During the week of November 17, 2014, areas immediately south of Buffalo, N.Y. received upwards of eight feet of lake-effect snow, which is what the area typically sees in an entire winter season. This prompted local TV affiliates’ news departments to provide wall-to-wall weather-related news coverage for a good portion of the week. For the people of snowed-in Buffalo Southtowns, the stations provided a valuable service, providing around-the-clock emergency storm-related information.
For media buyers however, wall-to-wall storm coverage requires us to take ratings discrepancies into account when managing a buy. If an-out of-town agency was to place a future TV buy in the market using the November 14 Nielsen book, and averaged all of the week’s ratings together, they wouldn’t necessarily know they were buying based on inflated ratings results on affiliates that were airing weather coverage during the snowstorm.

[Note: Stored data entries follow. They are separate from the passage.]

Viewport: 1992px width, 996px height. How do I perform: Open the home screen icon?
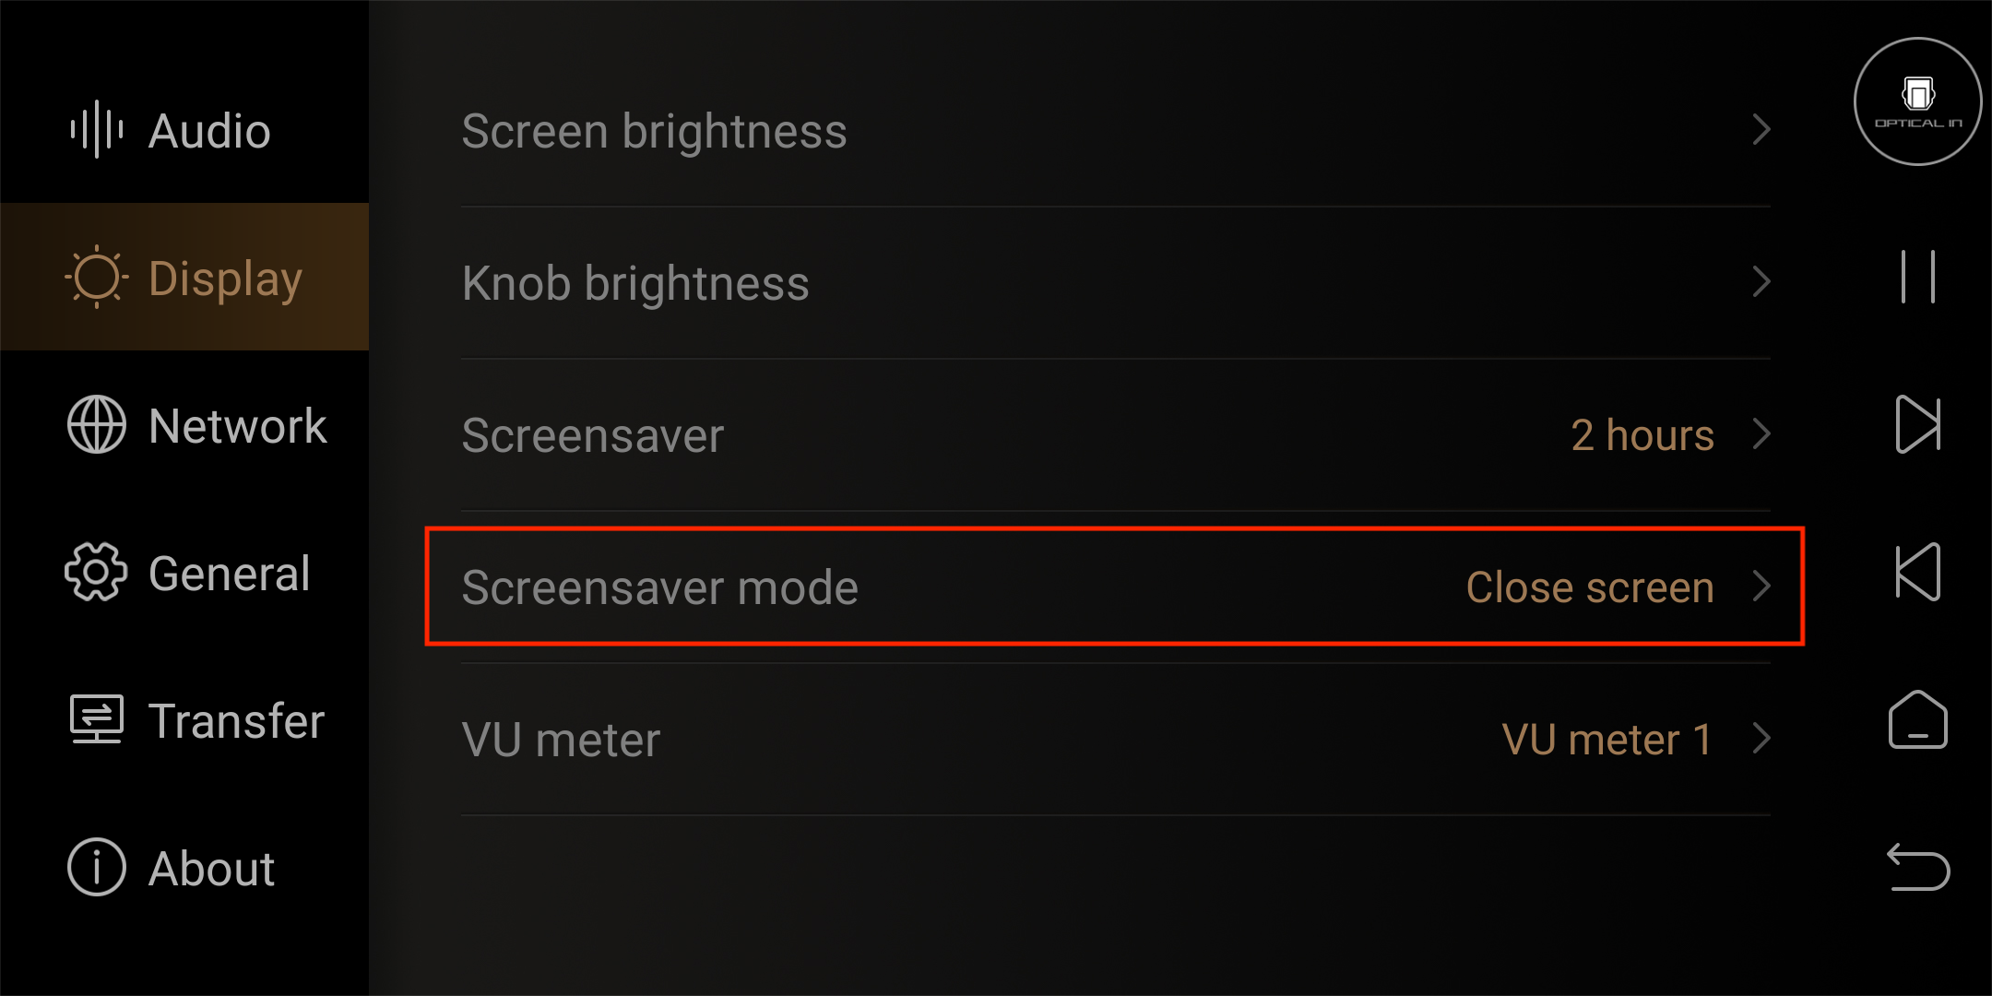tap(1918, 719)
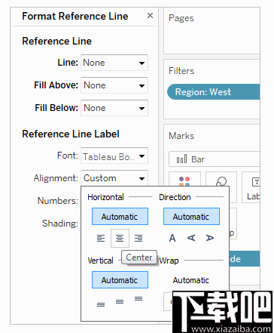
Task: Close the Format Reference Line pane
Action: (x=150, y=16)
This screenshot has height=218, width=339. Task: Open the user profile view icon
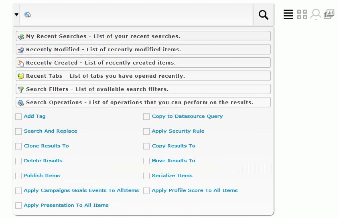315,14
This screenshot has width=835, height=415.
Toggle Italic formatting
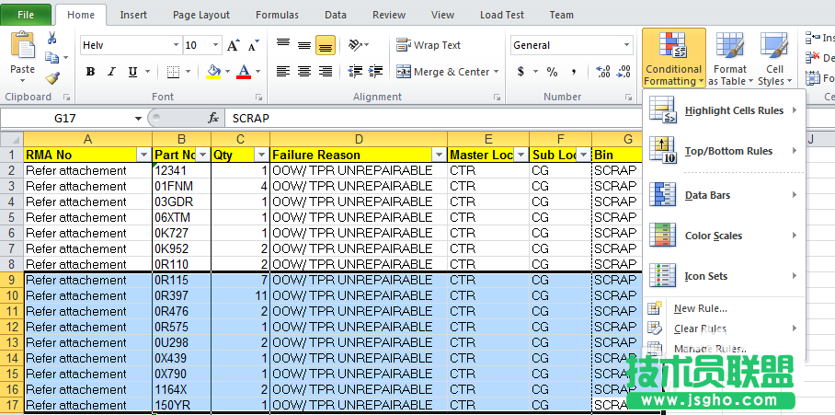[111, 72]
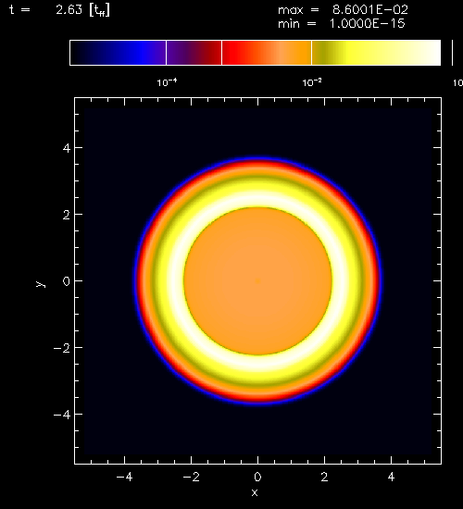Click the red outer ring at top
The width and height of the screenshot is (463, 509).
(257, 165)
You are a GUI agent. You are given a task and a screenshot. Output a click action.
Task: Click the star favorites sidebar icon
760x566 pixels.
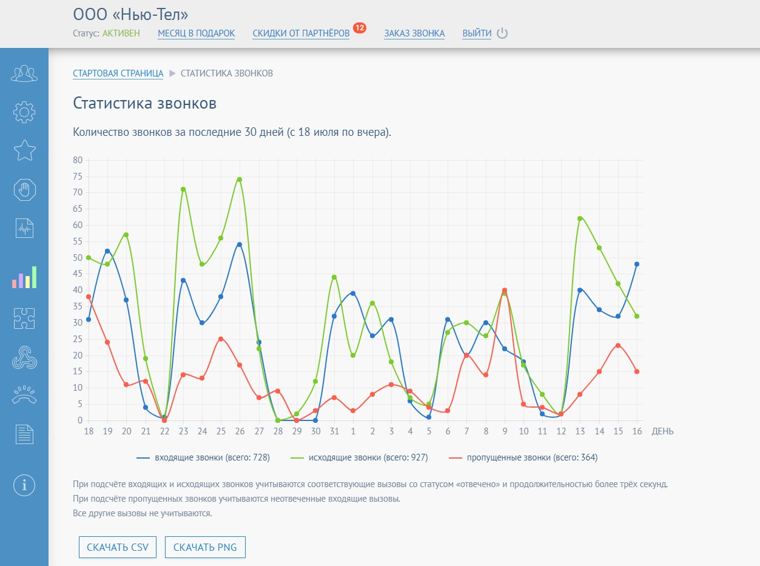[x=24, y=150]
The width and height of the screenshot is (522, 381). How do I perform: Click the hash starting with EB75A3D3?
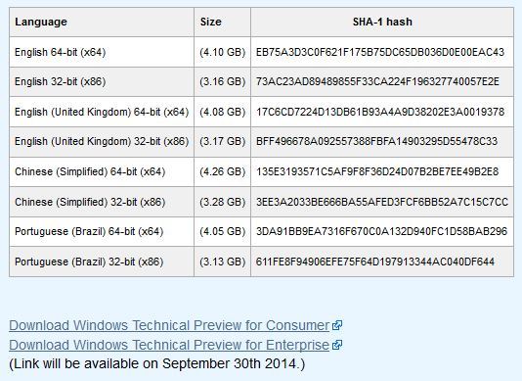click(380, 52)
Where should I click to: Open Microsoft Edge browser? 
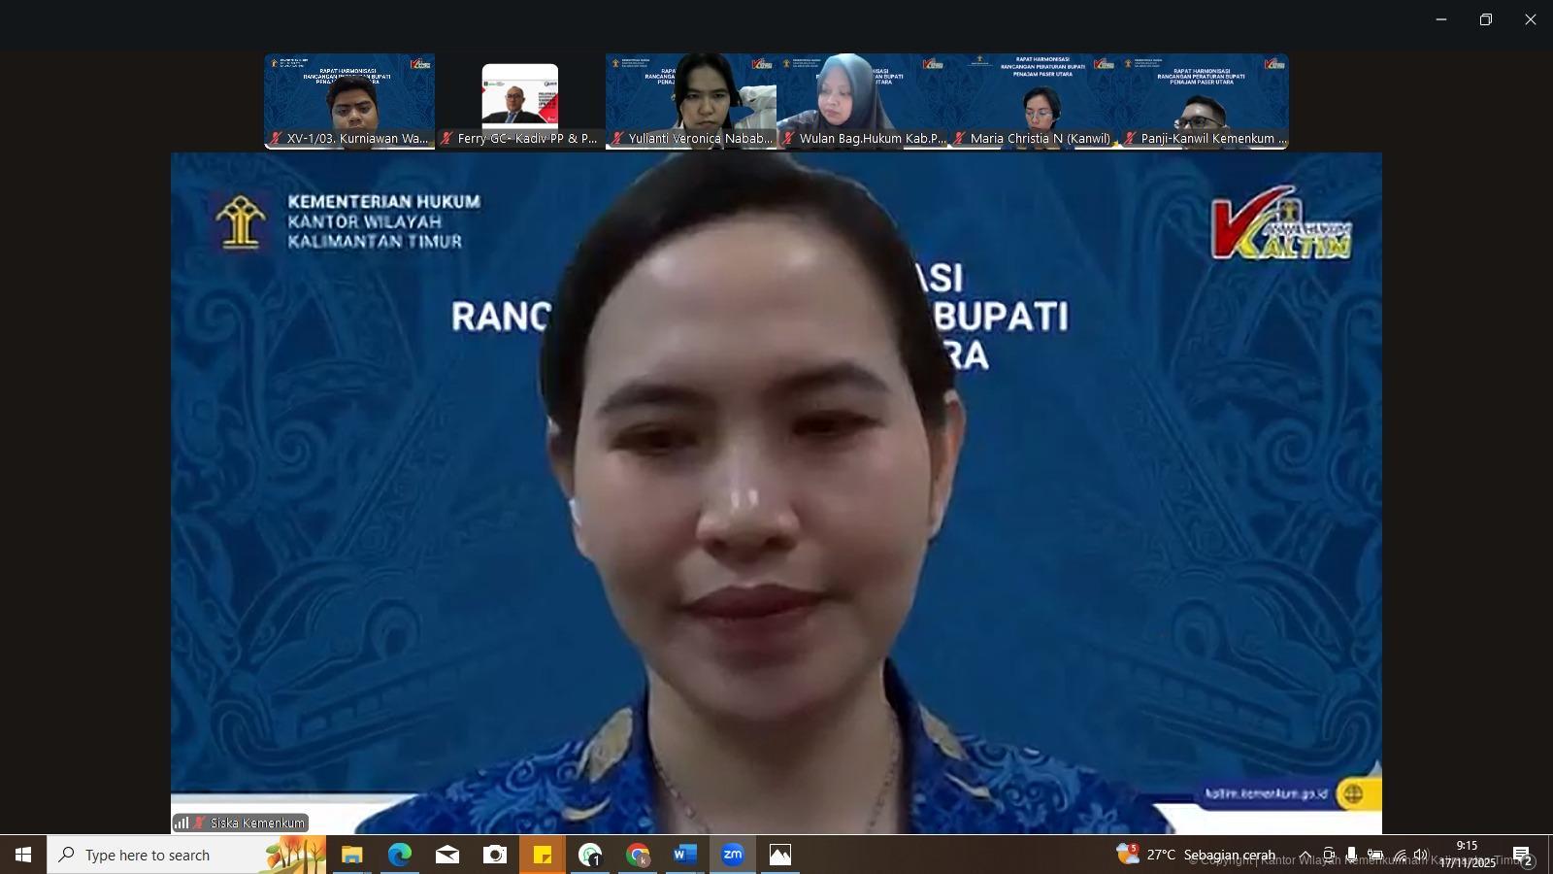pyautogui.click(x=400, y=855)
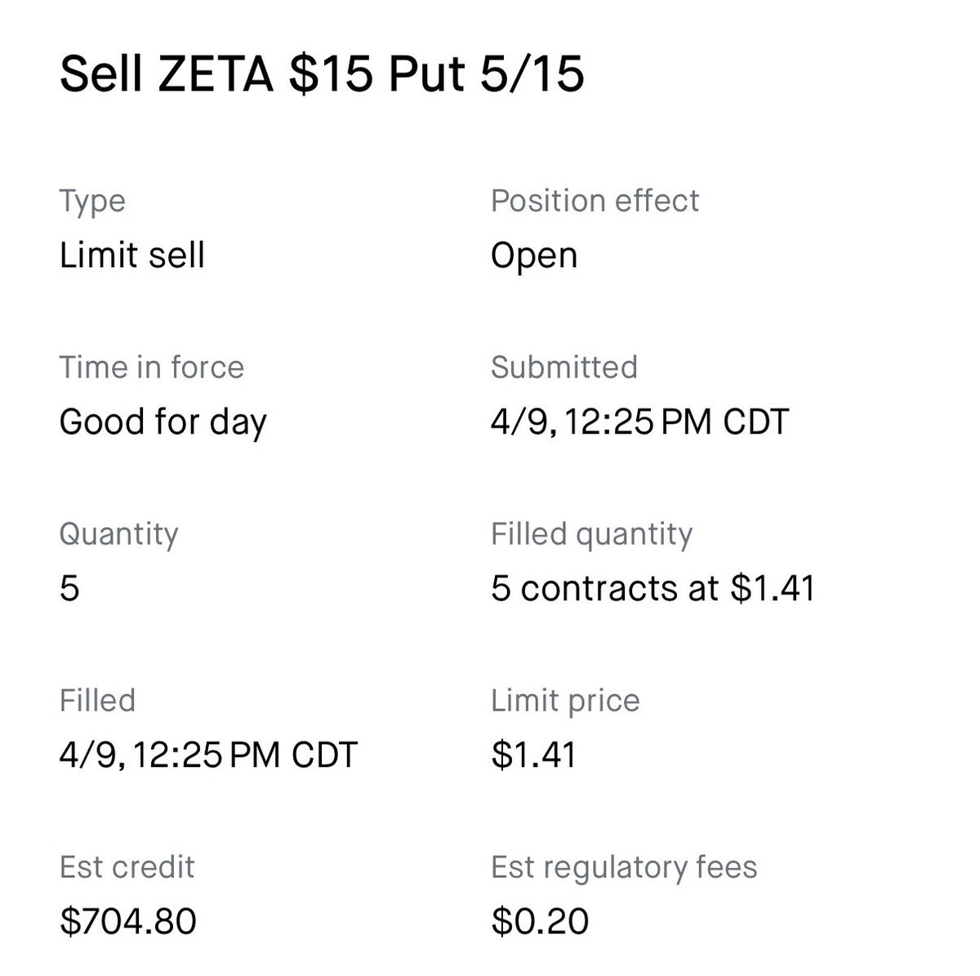Select the "Good for day" value
980x976 pixels.
point(163,422)
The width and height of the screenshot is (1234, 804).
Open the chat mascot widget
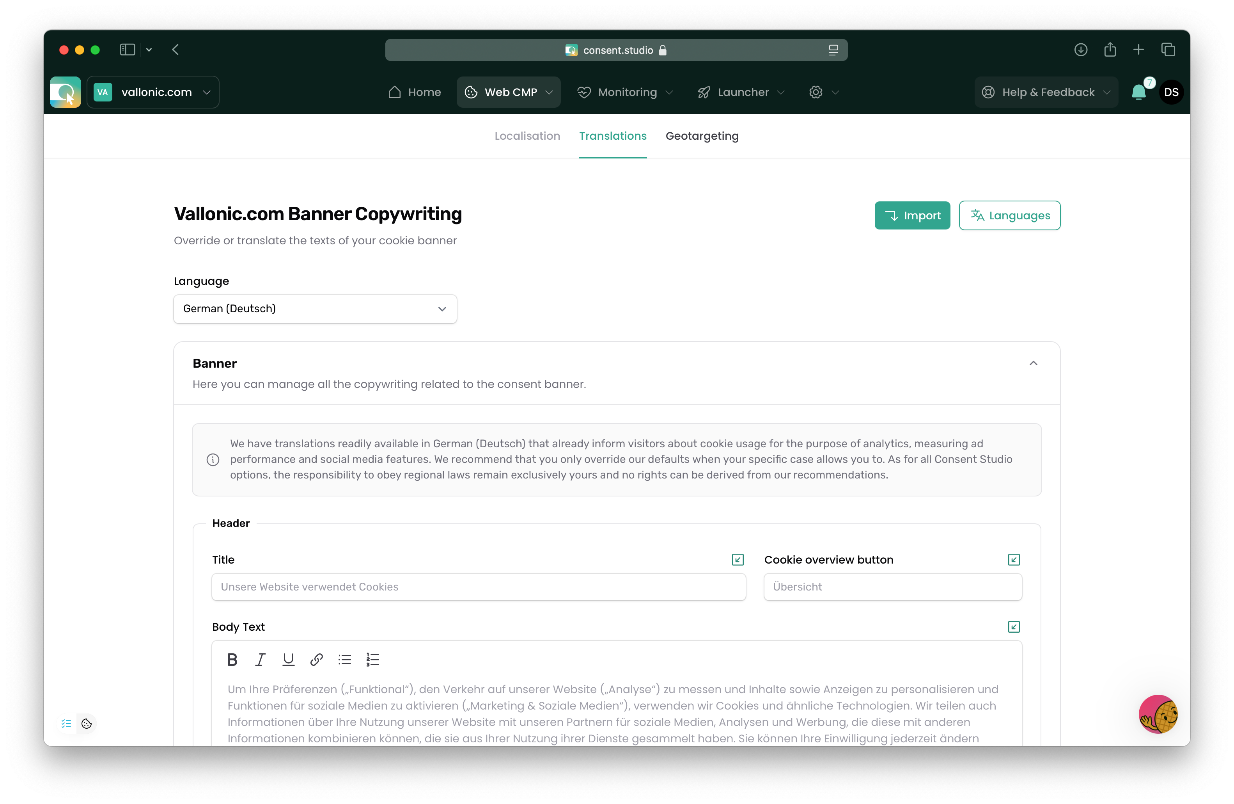[1158, 714]
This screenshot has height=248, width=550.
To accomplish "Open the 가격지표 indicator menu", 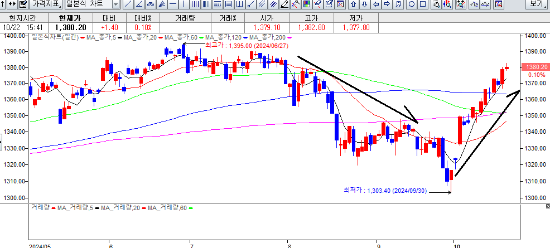I will coord(46,4).
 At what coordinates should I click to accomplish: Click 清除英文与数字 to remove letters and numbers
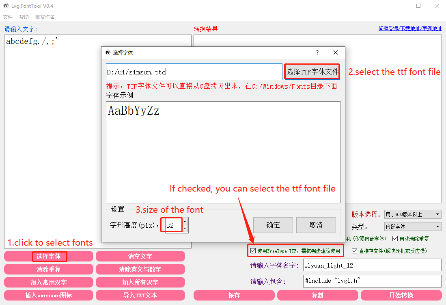point(140,269)
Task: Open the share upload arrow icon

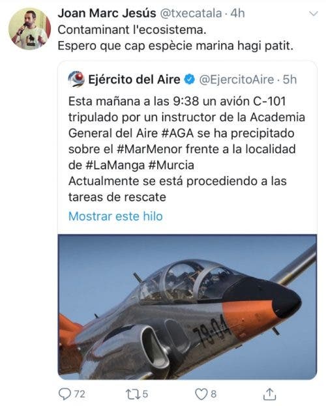Action: [269, 394]
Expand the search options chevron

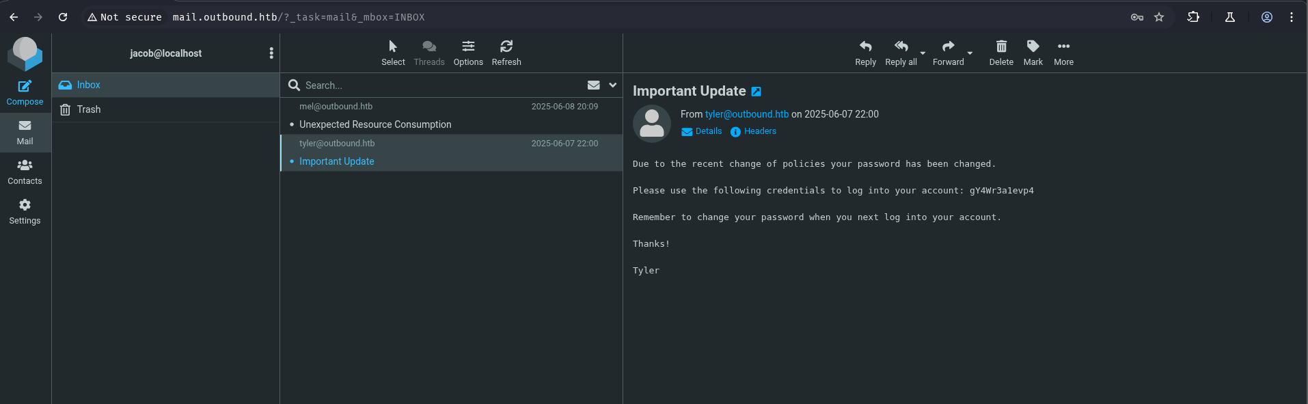coord(613,85)
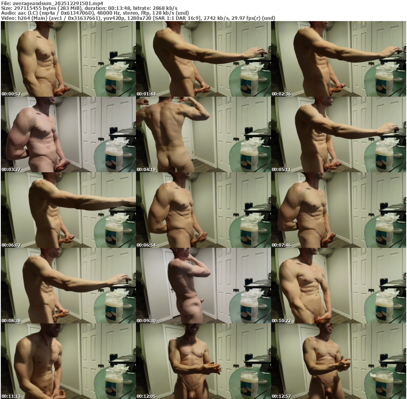Pick the frame at 00:08:38
Viewport: 407px width, 399px height.
coord(68,286)
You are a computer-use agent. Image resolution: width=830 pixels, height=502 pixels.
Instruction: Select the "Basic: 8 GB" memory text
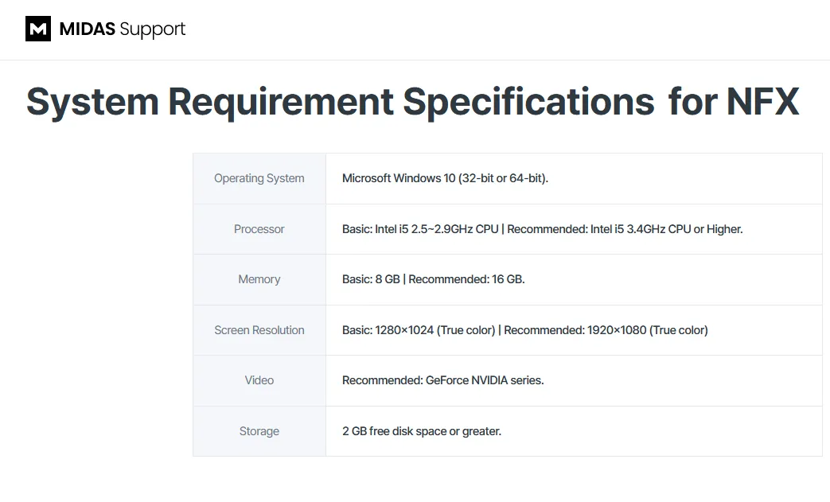[371, 279]
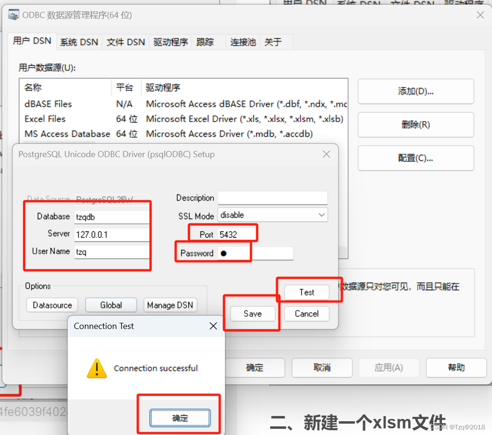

For example, on WGRZ, Buffalo’s NBC affiliate, Dr. Phil at 3 p.m. averaged a 4.2 HH (household) rating during non-storm weeks in the November 2014 Nielsen book. During the week of the storm, when news coverage pre-empted the scheduled Dr. Phil Show, the same period received a 13.5 HH rating – more than three times the average amount!
The opposite proved true on stations without news coverage. WNLO for example, airs Law & Order: SVU at 3 p.m. During non-storm weeks, the program averaged a 0.6 HH rating. During the storm, the program dropped to a 0.4 HH rating, losing a third of its audience, most likely to other stations’ storm news coverage.
What does all this mean? It means that media planners and buyers need to be aware of local events that may preempt regular programming and affect ratings books, and plan buys accordingly. There are many ways we do this, all of which give our clients a much more realistic buy at appropriate rates.